- _Stated task 1_
In the blog post on why Kevin is single, how many main reasons does it give for his not being married?
- _Stated task 2_
From the blog post on why Kevin is single, quote the stretch from "Okay Kevin - Why" through "land of matrimony.".

- _Excerpted text_
Thursday, March 08, 2007

Okay Kevin - Why Are YOU Single?

Okay Mr. “Look at Singleness From A Spiritual Perspective”, you write all this stuff about how we should address the question of why we are single. What about you? Why are YOU single?

Well, I am glad you asked. I think there are two main reasons why I am not married today. The first reason deals with the impact of decisions I have made. There are some things I have done many years ago, which are impacting my life even now. I believe that God’s plan was for me to be married in my late twenties and in fact, I did get married around that age. But, I chose a path to marriage that was different from the path that God wanted me to take. Consequently, my marriage did not last. I still believe that marriage is part of God’s plan for me, but because of my past actions and decisions, I am left with taking the more difficult path to the land of matrimony.

Second, the reason why I am not married today is I have yet to find someone who really GETS or understands me. Note there is a difference from WANTING to get to know someone and ACTUALLY getting to know someone. In my life, I have had people that fell into the WANT category, but not the ACTUAL. The way I know people are not “getting” me is by their assumptions about me and their reactions to me. I have had people tell me their interpretations of my motives behind my actions and they have been way off. In essence, they are seeing me through their version of me, but not really seeing ME. The woman I marry is the one I am convinced really understands me.

What is it that you want other singles to get from your response to the above question?

The first thing I want to say is what people should NOT do in response to my above answer. Many people will feel compelled to comment on my situation. To do that is a waste of their time and it demonstrates that they did not get the point. The main point from my above answer is that we should look at ourselves and really work at finding responsible answers to why we are single. By doing a comprehensive spiritual and emotional self-examination, each person can learn something about themselves and get a glimpse of God’s will for them.

Any final comment?

Trying to answer the question of why we are single can be painful and quite unpleasant at times. But on the other side of the struggle, God has a blessing that will keep multiplying into even more blessings. My prayer is that Christian singles everywhere will position themselves to receive ALL of the blessings that God has for them.

4 comments:

Anonymous said...

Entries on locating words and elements

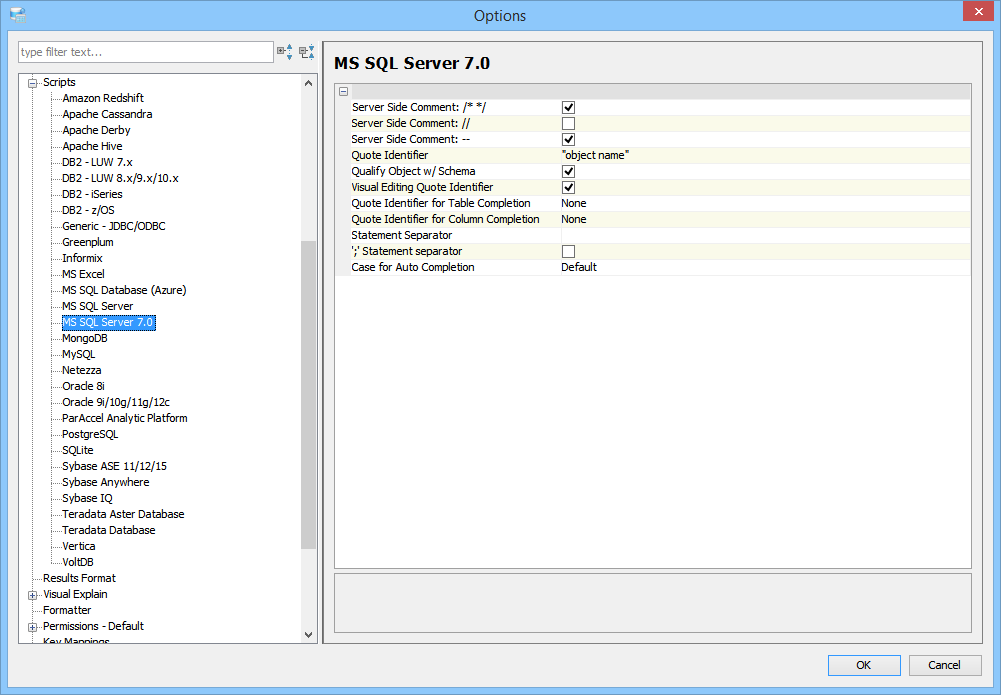Click the Cancel button
Image resolution: width=1001 pixels, height=695 pixels.
(x=944, y=665)
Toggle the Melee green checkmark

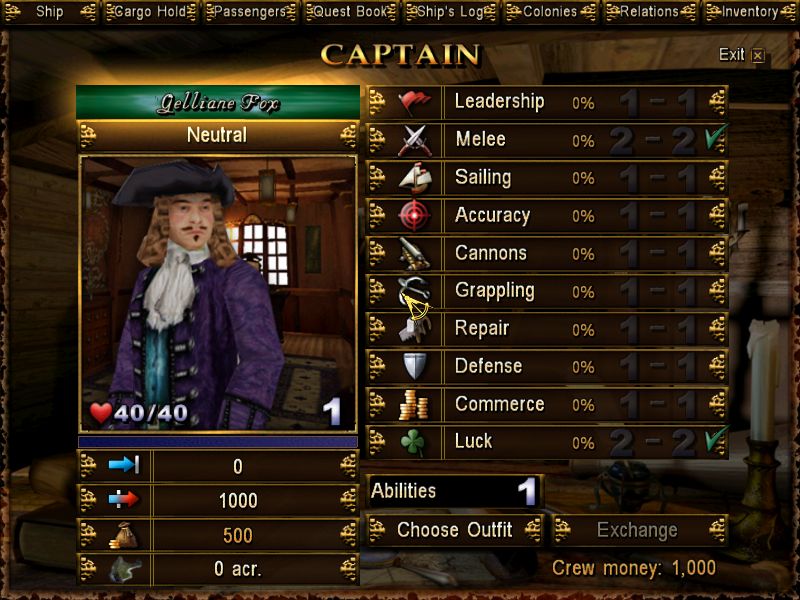coord(716,136)
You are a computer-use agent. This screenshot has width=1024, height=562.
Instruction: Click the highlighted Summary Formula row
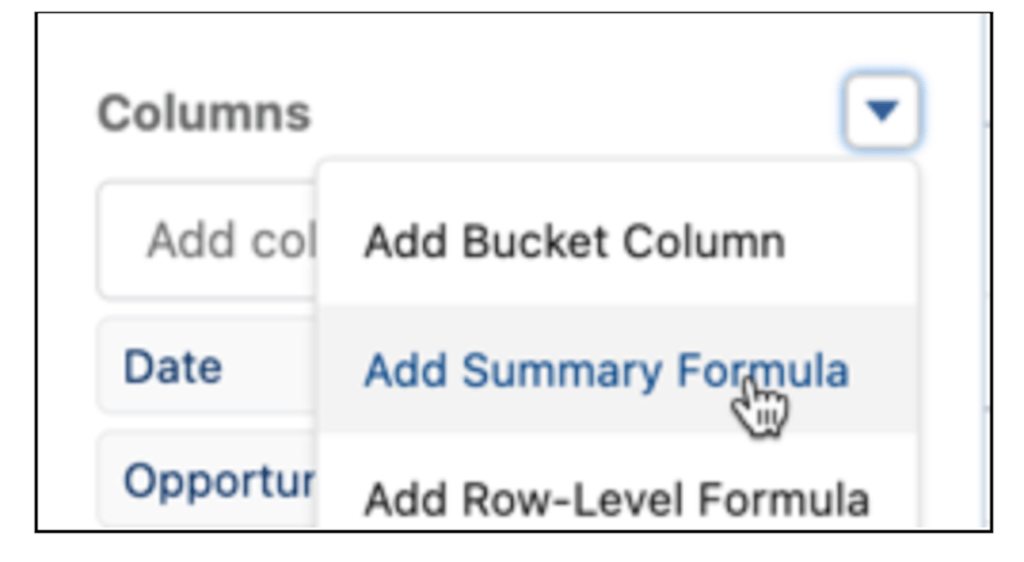click(606, 371)
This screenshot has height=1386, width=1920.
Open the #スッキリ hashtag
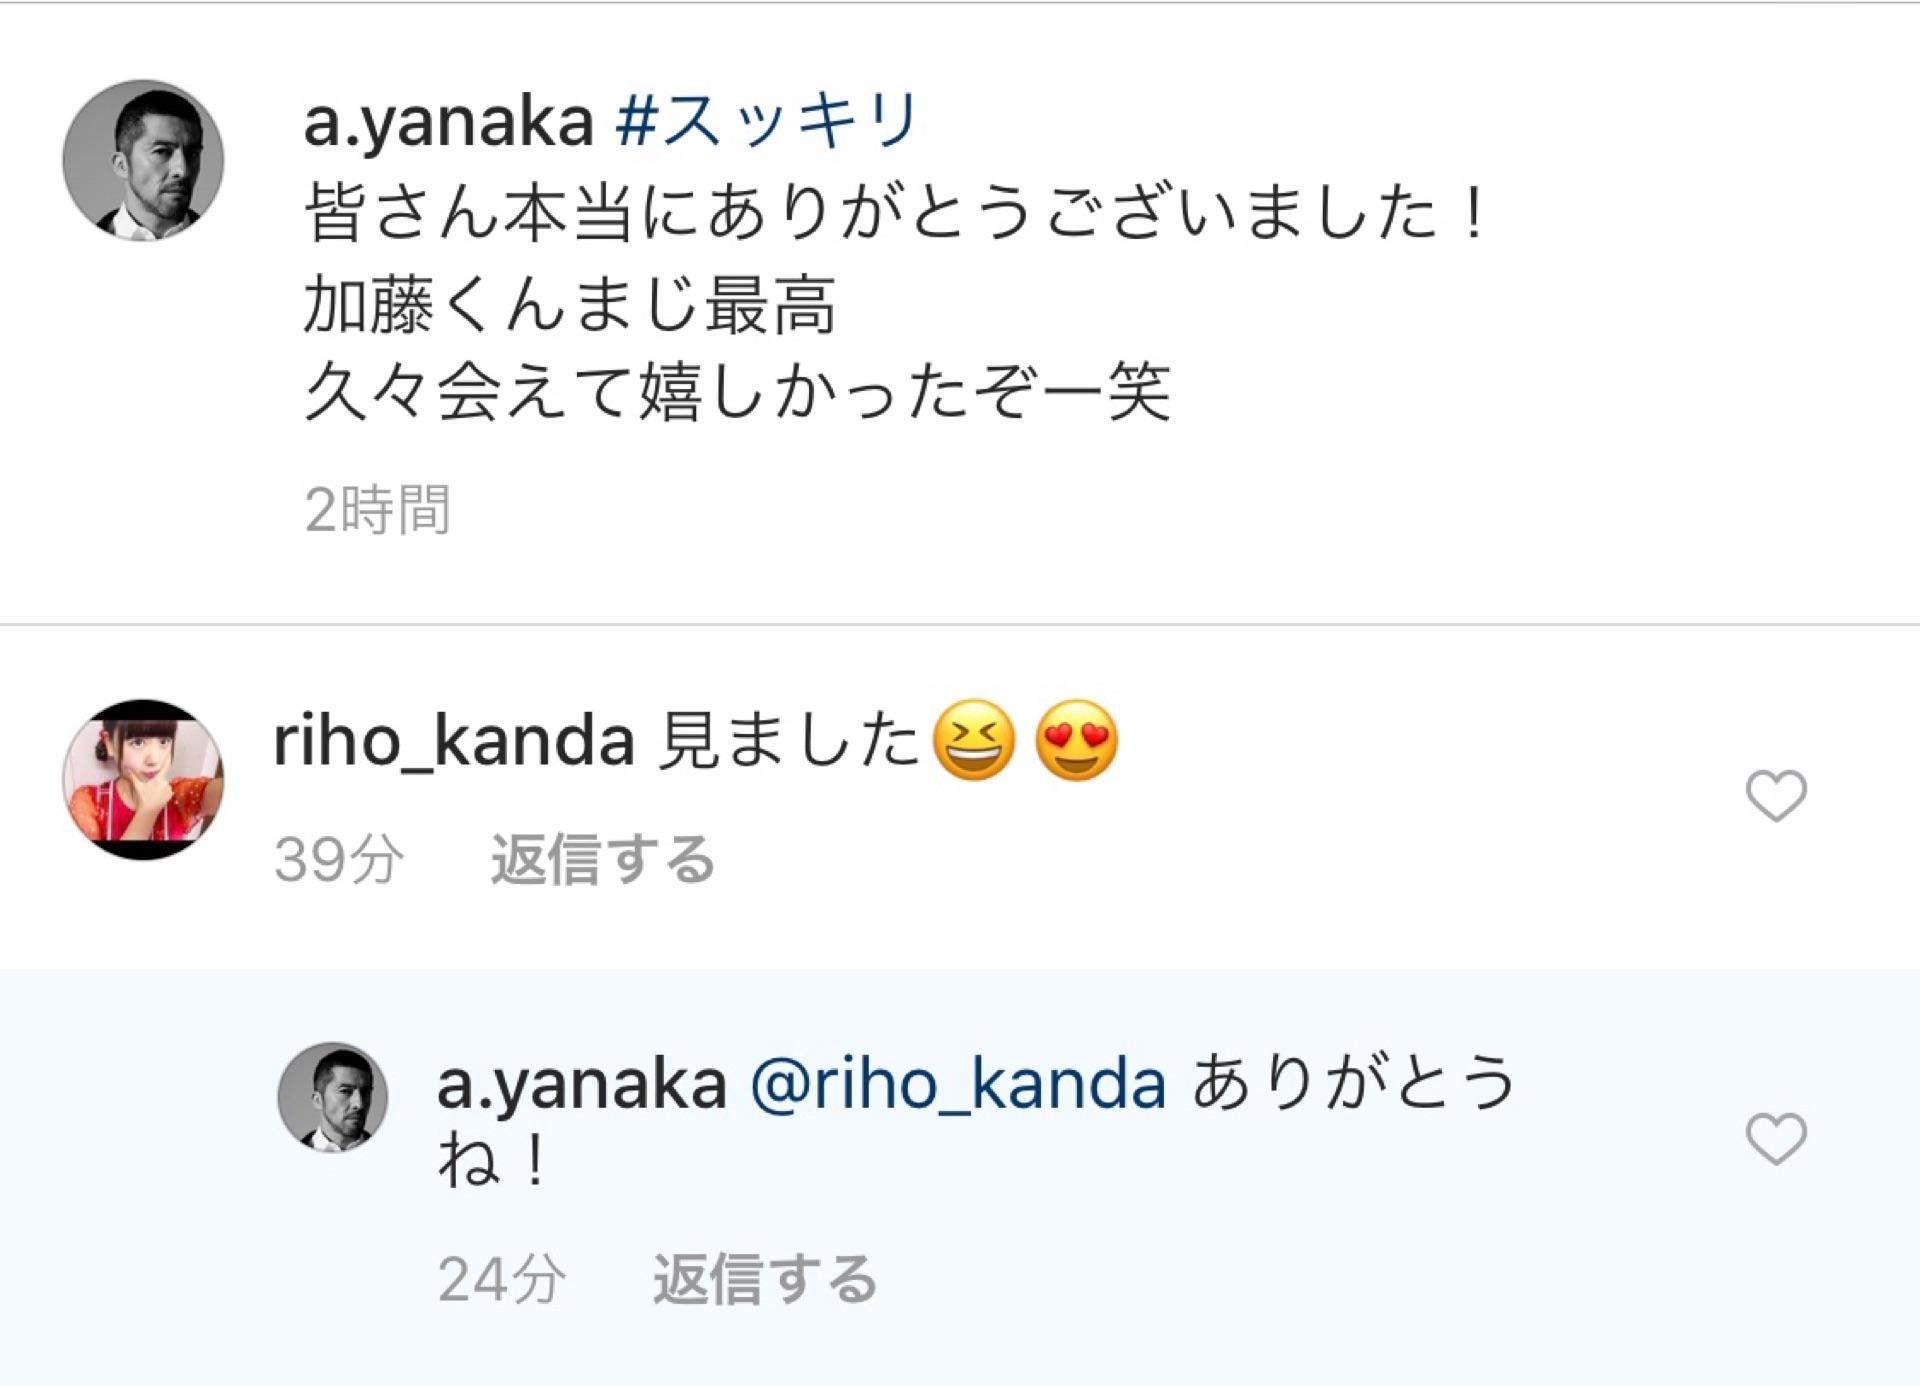coord(767,121)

- _Task response 1_
Two main reasons.

- _Task response 2_
Okay Kevin - Why Are YOU Single?

Okay Mr. “Look at Singleness From A Spiritual Perspective”, you write all this stuff about how we should address the question of why we are single. What about you? Why are YOU single?

Well, I am glad you asked. I think there are two main reasons why I am not married today. The first reason deals with the impact of decisions I have made. There are some things I have done many years ago, which are impacting my life even now. I believe that God’s plan was for me to be married in my late twenties and in fact, I did get married around that age. But, I chose a path to marriage that was different from the path that God wanted me to take. Consequently, my marriage did not last. I still believe that marriage is part of God’s plan for me, but because of my past actions and decisions, I am left with taking the more difficult path to the land of matrimony.